AllThingsForGood Posted 3 hours ago Posted 3 hours ago Good morning. I have a client (1 ee plan) who rolled INTO the Plan aftertax money. To establish basis within his Plan, I'm preparing a 1099-R showing the after-tax amount as being 'converted' to Roth inside the Plan. Can you please tell me if I'm thinking right about the 1099-R? Box 1, the amount that came in is shown ($30k). Box 2a, taxable amount $0. Box 7 - H (what else could this code be? is H right?) Thanks !
Paul I Posted 3 hours ago Posted 3 hours ago It would help to have clarity on exactly what is being reported. Are you preparing a 1099-R for: the plan from which the after-tax money was moved into a receiving plan, OR for a plan where an in-plan rollover was made from an after-tax account into a Roth account, OR something else?
AllThingsForGood Posted 2 hours ago Author Posted 2 hours ago The After Tax money came IN to my client's solo-401k plan. The financial advisor wants record of its basis ($30k), so wants a 1099-R prepared showing the AT money being converted, inside my client's solo-401k plan, to Roth. I have never had this circumstance, and even questioned the necessity of a 1099-R at all. Is a 1099-R necessary? (Might should have been my first question) If NOT, is there any reporting necessary from the solo-k plan?

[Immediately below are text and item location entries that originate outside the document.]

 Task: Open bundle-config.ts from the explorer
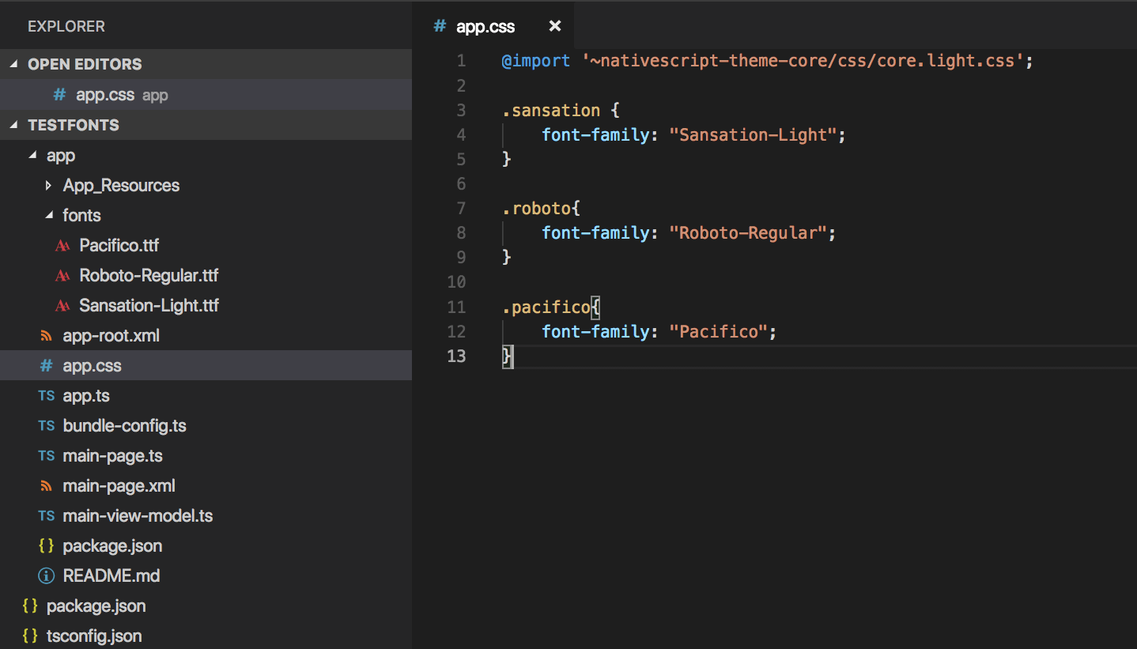(x=124, y=425)
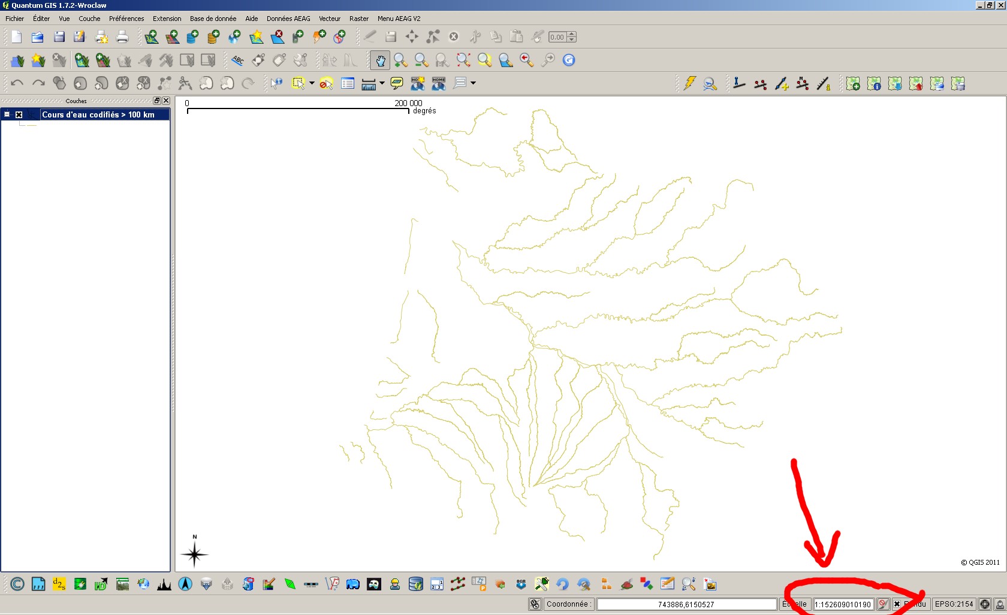The width and height of the screenshot is (1007, 615).
Task: Open the selection tool dropdown arrow
Action: [x=312, y=83]
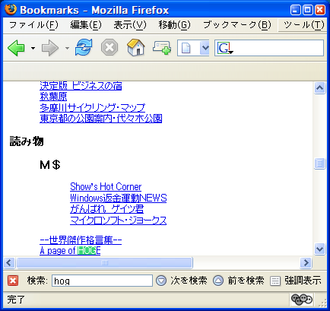Viewport: 330px width, 311px height.
Task: Go to the Home page icon
Action: pyautogui.click(x=136, y=47)
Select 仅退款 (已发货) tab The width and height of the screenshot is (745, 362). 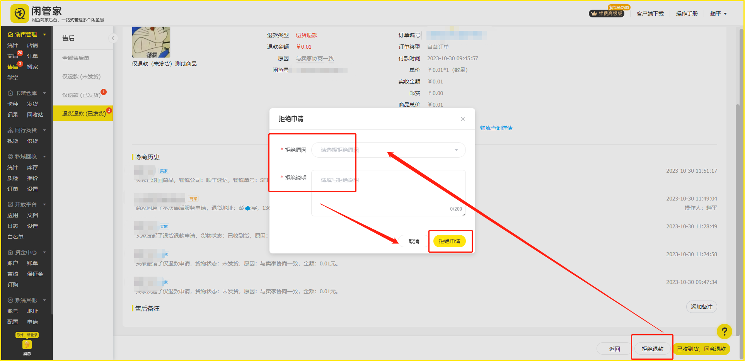[x=81, y=95]
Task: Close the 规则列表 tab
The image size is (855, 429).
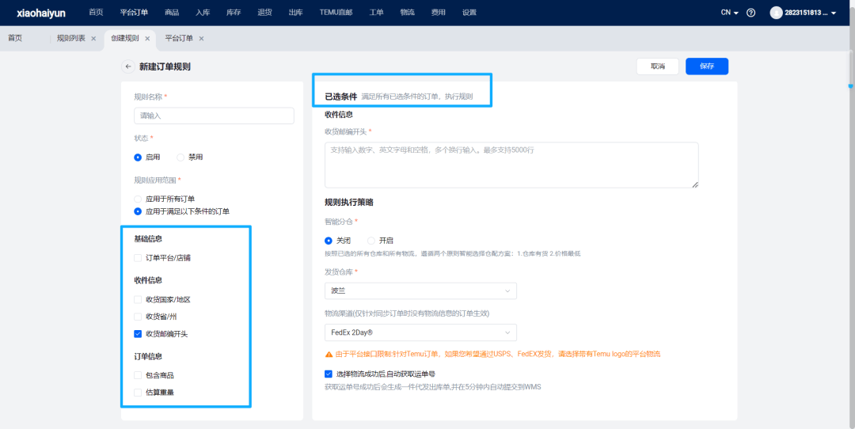Action: tap(93, 39)
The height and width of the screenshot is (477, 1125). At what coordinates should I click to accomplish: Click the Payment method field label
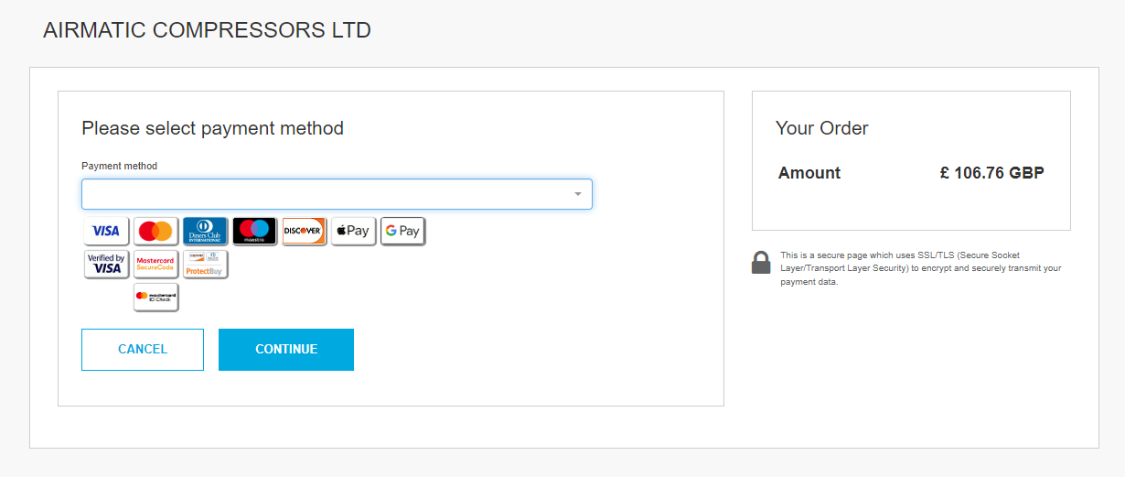pyautogui.click(x=120, y=166)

Paul I Posted 2 hours ago Posted 2 hours ago From where did this money come from? Was the after-tax money a contribution into your client's plan or was it a rollover into your client's plan from another qualified plan, or from somewhere else? Once the after-tax money was inside your client's plan, that after-tax account should have had a tax basis associated with it. This would then get to next question about when was or will the after-tax account was/is being converted to Roth?
AllThingsForGood Posted 2 hours ago Author Posted 2 hours ago The AT money is a contribution to my client's plan. (I said "rollover" in my initial posted question - sorry!) The deposit of $30k is the amount being 'converted' to Roth, inside the 401k plan. It's being considered converting on the date of deposit so there are no gains associated with that basis.